_ACTION ITEM_: Nothing in the data may be changed; retype all of it.

▼▼▼

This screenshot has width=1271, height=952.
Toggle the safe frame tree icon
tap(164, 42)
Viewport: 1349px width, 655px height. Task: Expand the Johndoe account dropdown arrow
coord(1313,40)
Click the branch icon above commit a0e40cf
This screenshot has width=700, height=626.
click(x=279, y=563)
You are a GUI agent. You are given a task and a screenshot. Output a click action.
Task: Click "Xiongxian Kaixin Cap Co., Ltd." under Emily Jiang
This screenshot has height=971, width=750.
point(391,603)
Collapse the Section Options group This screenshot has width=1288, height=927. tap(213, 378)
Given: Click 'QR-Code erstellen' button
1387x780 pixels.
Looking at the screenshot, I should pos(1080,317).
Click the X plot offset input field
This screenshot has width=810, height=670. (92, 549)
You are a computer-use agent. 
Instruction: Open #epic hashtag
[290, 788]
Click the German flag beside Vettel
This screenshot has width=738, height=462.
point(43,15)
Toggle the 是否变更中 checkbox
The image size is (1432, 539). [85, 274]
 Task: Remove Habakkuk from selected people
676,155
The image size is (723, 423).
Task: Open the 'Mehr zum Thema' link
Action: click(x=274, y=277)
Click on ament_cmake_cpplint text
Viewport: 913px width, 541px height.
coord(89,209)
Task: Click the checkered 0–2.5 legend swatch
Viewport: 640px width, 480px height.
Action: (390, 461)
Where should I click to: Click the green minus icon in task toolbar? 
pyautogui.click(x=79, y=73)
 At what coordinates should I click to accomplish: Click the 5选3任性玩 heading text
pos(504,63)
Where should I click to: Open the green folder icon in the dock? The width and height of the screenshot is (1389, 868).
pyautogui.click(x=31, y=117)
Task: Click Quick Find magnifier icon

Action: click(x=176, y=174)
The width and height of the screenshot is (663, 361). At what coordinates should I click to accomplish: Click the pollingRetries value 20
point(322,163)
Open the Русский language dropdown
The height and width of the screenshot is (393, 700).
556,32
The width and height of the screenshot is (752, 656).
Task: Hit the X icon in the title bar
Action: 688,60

▲▲▲

_COMPLETED EXERCISE_:
This screenshot has width=1271, height=952.
Toggle the safe frame tree icon
tap(164, 42)
Viewport: 1349px width, 655px height. Task: Expand the Johndoe account dropdown arrow
coord(1313,40)
Click the branch icon above commit a0e40cf
This screenshot has width=700, height=626.
click(x=279, y=563)
You are a GUI agent. You are given a task and a screenshot. Output a click action.
Task: Click "Xiongxian Kaixin Cap Co., Ltd." under Emily Jiang
This screenshot has height=971, width=750.
point(391,603)
Collapse the Section Options group This screenshot has width=1288, height=927. tap(213, 378)
Given: Click 'QR-Code erstellen' button
1387x780 pixels.
Looking at the screenshot, I should pos(1080,317).
Click the X plot offset input field
This screenshot has width=810, height=670. (92, 549)
You are a computer-use agent. 
Instruction: Open #epic hashtag
[290, 788]
Click the German flag beside Vettel
This screenshot has width=738, height=462.
point(43,15)
Toggle the 是否变更中 checkbox
The image size is (1432, 539). [85, 274]
 Task: Remove Habakkuk from selected people
676,155
The image size is (723, 423).
Task: Open the 'Mehr zum Thema' link
Action: click(x=274, y=277)
Click on ament_cmake_cpplint text
Viewport: 913px width, 541px height.
coord(89,209)
Task: Click the checkered 0–2.5 legend swatch
Viewport: 640px width, 480px height.
Action: (390, 461)
Where should I click to: Click the green minus icon in task toolbar? 
pyautogui.click(x=79, y=73)
 At what coordinates should I click to accomplish: Click the 5选3任性玩 heading text
pos(504,63)
Where should I click to: Open the green folder icon in the dock? The width and height of the screenshot is (1389, 868).
pyautogui.click(x=31, y=117)
Task: Click Quick Find magnifier icon

Action: click(x=176, y=174)
The width and height of the screenshot is (663, 361). At what coordinates should I click to accomplish: Click the pollingRetries value 20
point(322,163)
Open the Русский language dropdown
The height and width of the screenshot is (393, 700).
556,32
The width and height of the screenshot is (752, 656).
Task: Hit the X icon in the title bar
Action: 688,60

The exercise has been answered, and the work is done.